The Looming Price on Carbon: Market vs. the Social Costs

This article was first published by the CleanTech Alliance Washington, on January 11, 2016

There is a great deal of momentum in Washington and around the globe to put a price on carbon. The basic precept is that by monetizing carbon pollution, the market will adjust, moving operations away from a costly source of energy to one that is more affordable. Yet, fossil fuels are entrenched in our society, and the resistance to pry ourselves away from fossil fuels is huge. So much of our infrastructure and way of life has been built around the combustion of these polluting energy sources. The largest suppliers have even stooped to lying and manipulating public opinion to continue fossil fuel’s stranglehold on our way of life.[1] So finally, if society does set a price, what should that price be? Certainly, a price that will quickly move the markets away from fossil fuel sources in a substantive way is most desirable. Yet, a balanced approached is called for, in order not to upset business processes too abruptly.

What then would that price be in order to move the market, and are there other considerations? Will the market reflect the real cost of mitigating the damage done by the unbridled dumping of greenhouse gases (GHGs) into the atmosphere? Such damage includes compromised human health, decreased agricultural productivity, property loss from increased risk of floods and storms, and in the value of ecosystem services[2] lost due to climate change.
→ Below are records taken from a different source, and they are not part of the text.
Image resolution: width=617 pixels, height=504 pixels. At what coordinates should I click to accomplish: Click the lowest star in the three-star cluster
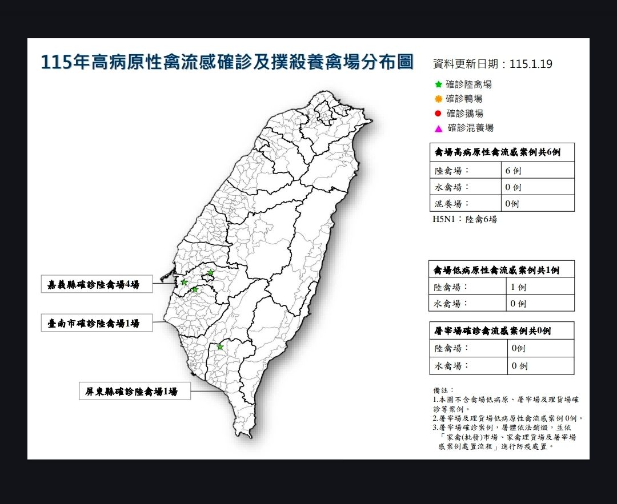point(195,289)
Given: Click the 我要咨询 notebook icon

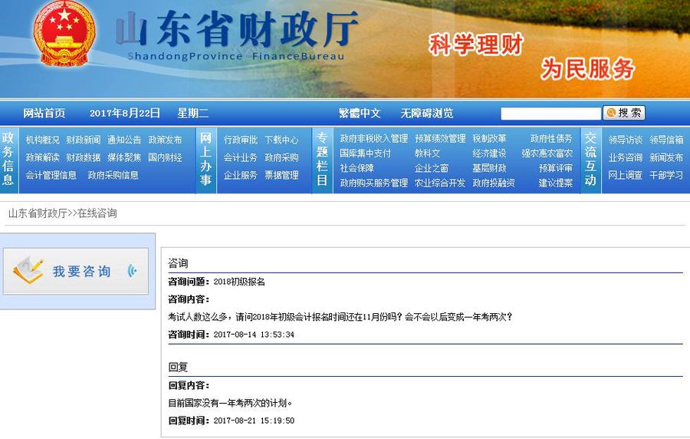Looking at the screenshot, I should pos(28,270).
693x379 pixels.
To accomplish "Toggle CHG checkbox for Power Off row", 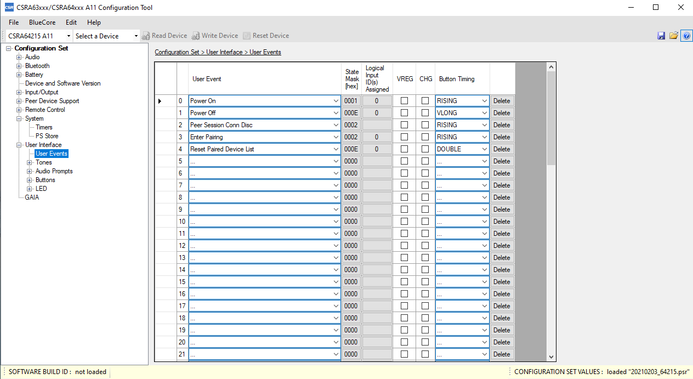I will [425, 113].
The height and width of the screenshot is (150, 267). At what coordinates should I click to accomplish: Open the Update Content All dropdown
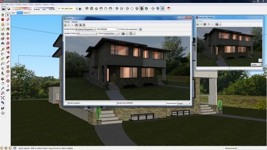point(87,33)
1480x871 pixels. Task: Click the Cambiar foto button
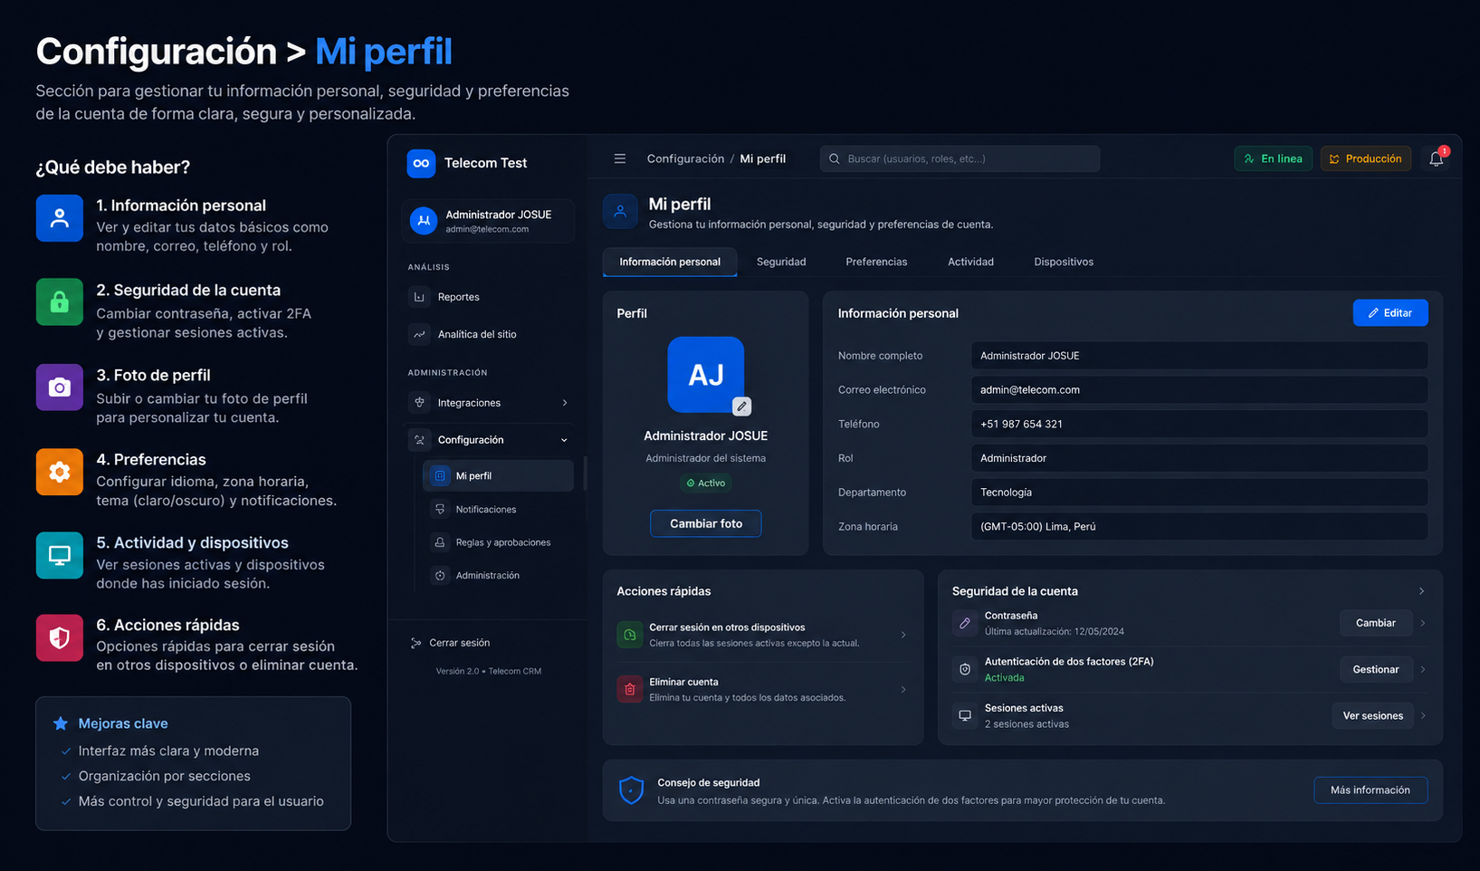pyautogui.click(x=706, y=523)
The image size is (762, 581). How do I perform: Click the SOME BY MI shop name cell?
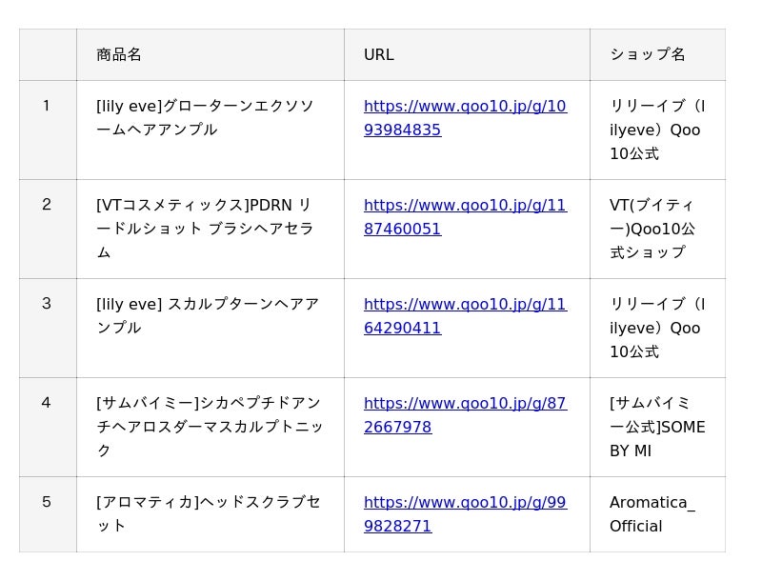[657, 428]
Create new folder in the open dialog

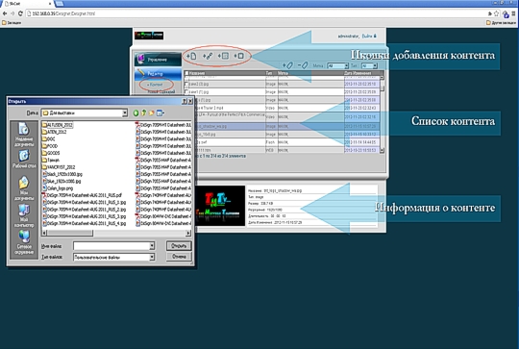click(152, 112)
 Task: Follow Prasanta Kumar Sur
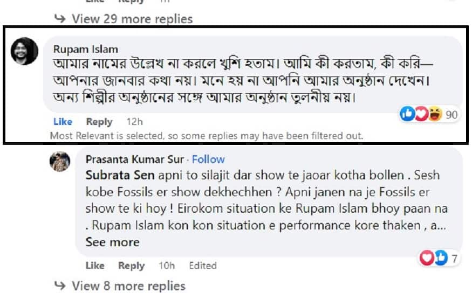(208, 159)
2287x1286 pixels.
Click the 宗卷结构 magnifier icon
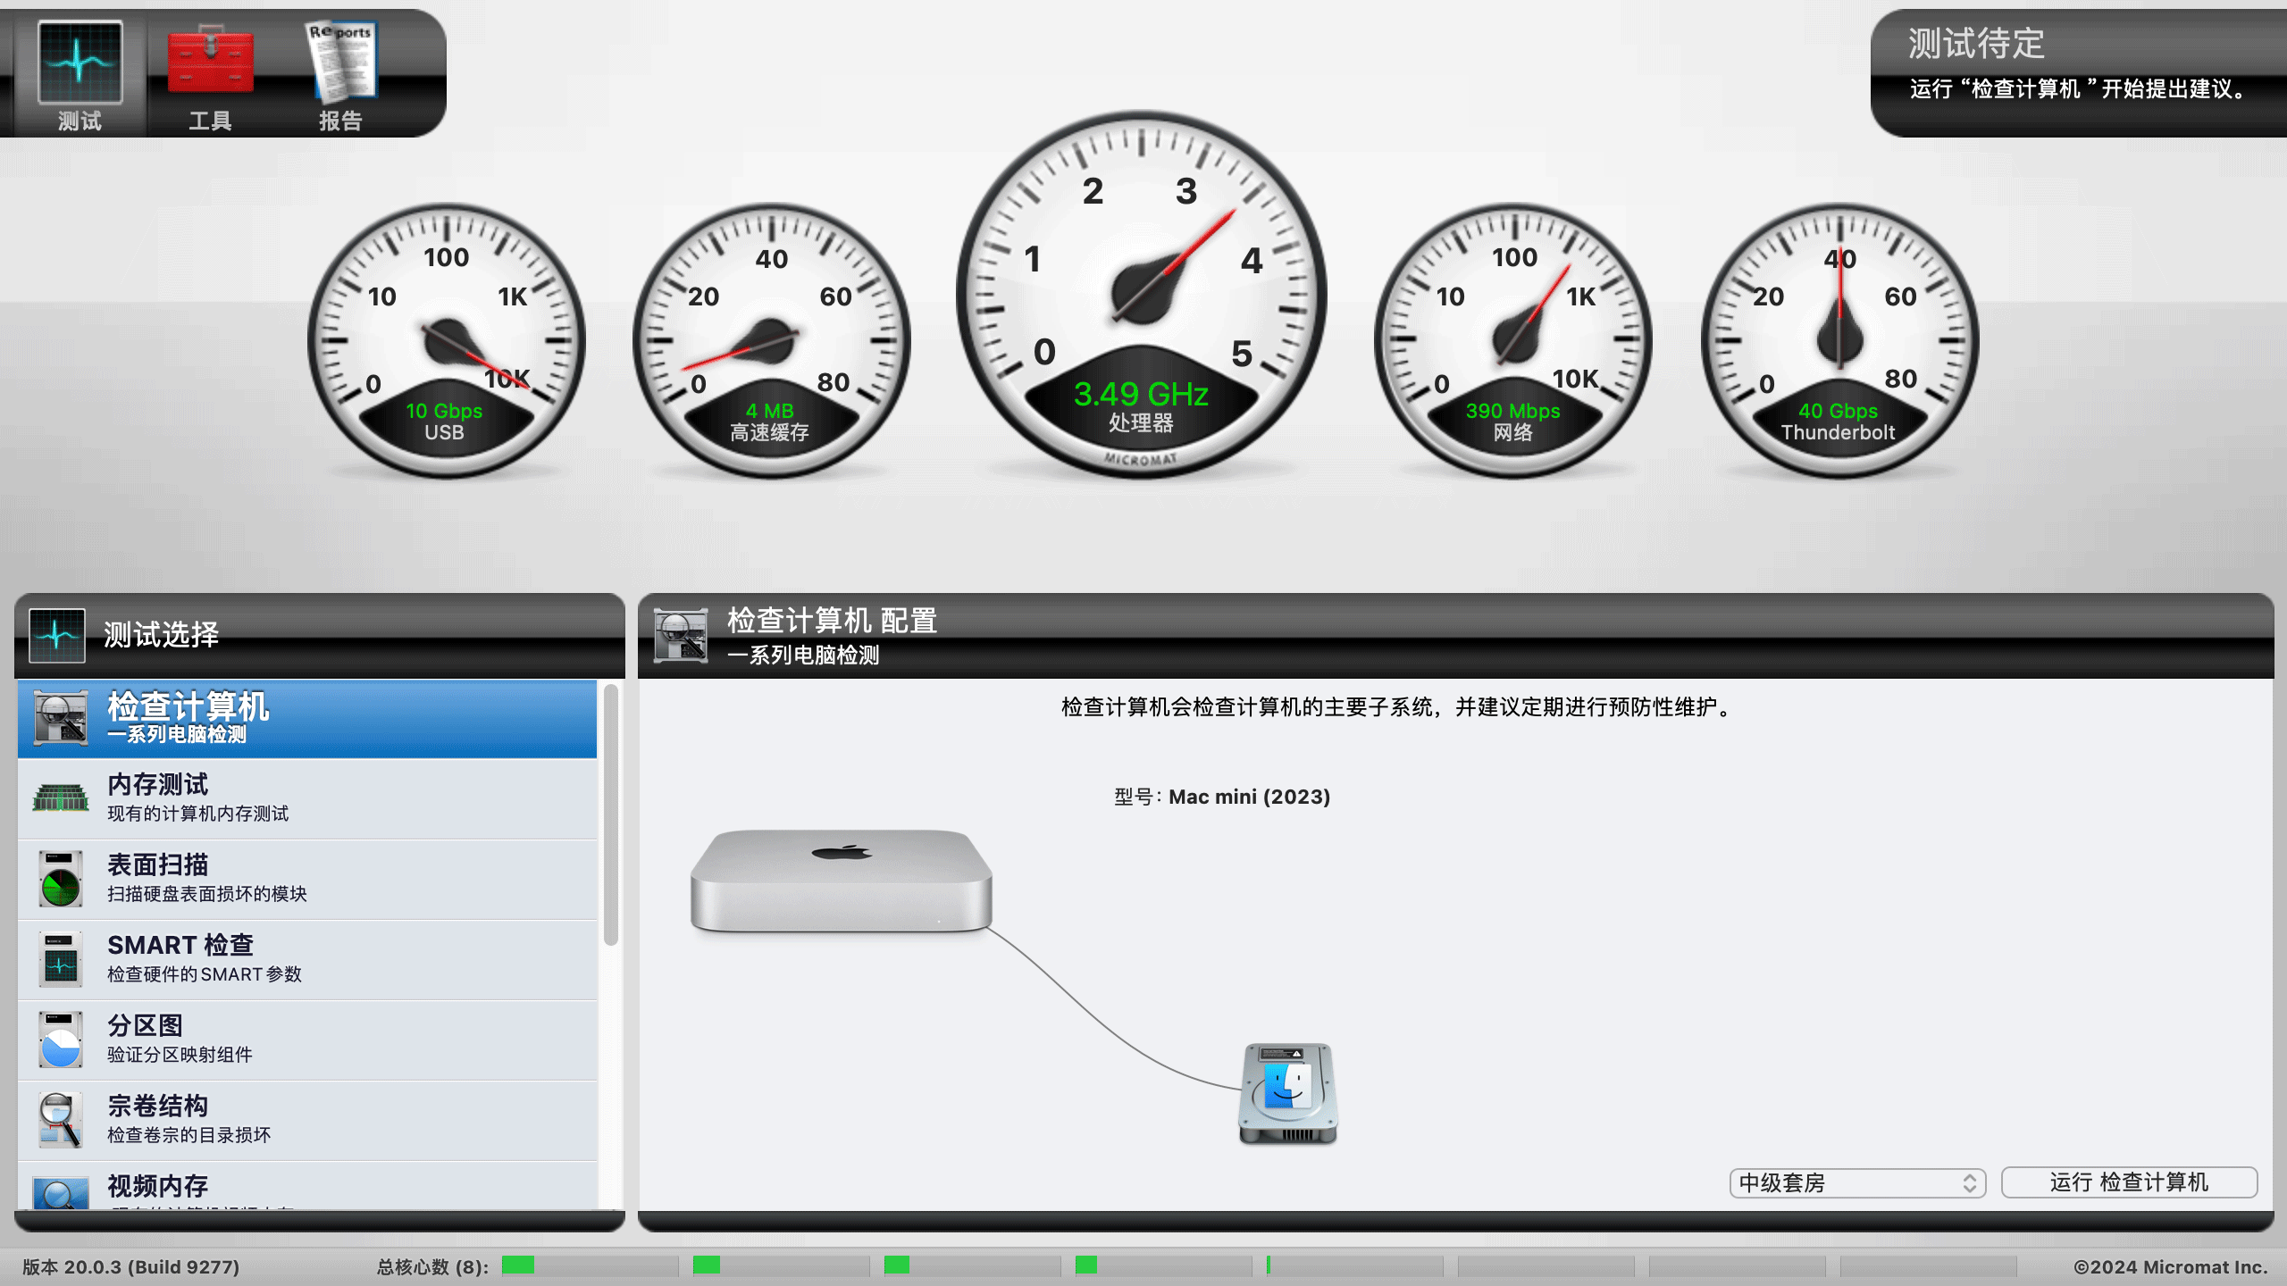click(61, 1120)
This is the Social Cost of Carbon (SCC).

The Environmental Protection Agency (EPA) uses different models and discount rates to estimate the SCC[3]. The values that the EPA provide are wide-ranging. For 2015, the modMissouri floodingels set the SCC from $11 to $105[4]. The $105 value comes from the worst-case scenarios; the $11 figure is where minimal damage will be realized. Because of the inherent uncertainties in predicting outcomes from global climate change, the other values published along this bell curve of potential outcomes may turn out to be more realistic. These values are $36 and $56 for 2015[5]. In 2020, these middle-outcome estimates rise to $42 and $62. In 2030, they rise to $50 and $73. The worst-case scenario sets the SCC at $123 and $152, respectively for 2020 and 2030. If you live in Missouri this winter, you are living through an example of a worst-case scenario. Thus, we can see the Social Cost of Carbon on our society can be very high, indeed.

Is or should the market price be the same or similar to the actual SCC? And perhaps a bigger question is: how should we allocate the revenues from the price we put on carbon pollution? The proposed revenue-neutral Carbon Tax, I-732[6], here in Washington, sets a price at $25, to increase by 3.5% per year up to $100, after an initial first-year $15 price. The funds raised through this tax will lower our sales tax by 1%, eliminate the B&O tax for WA manufacturers, and fund the Working Families Rebate, benefiting 400,000 households.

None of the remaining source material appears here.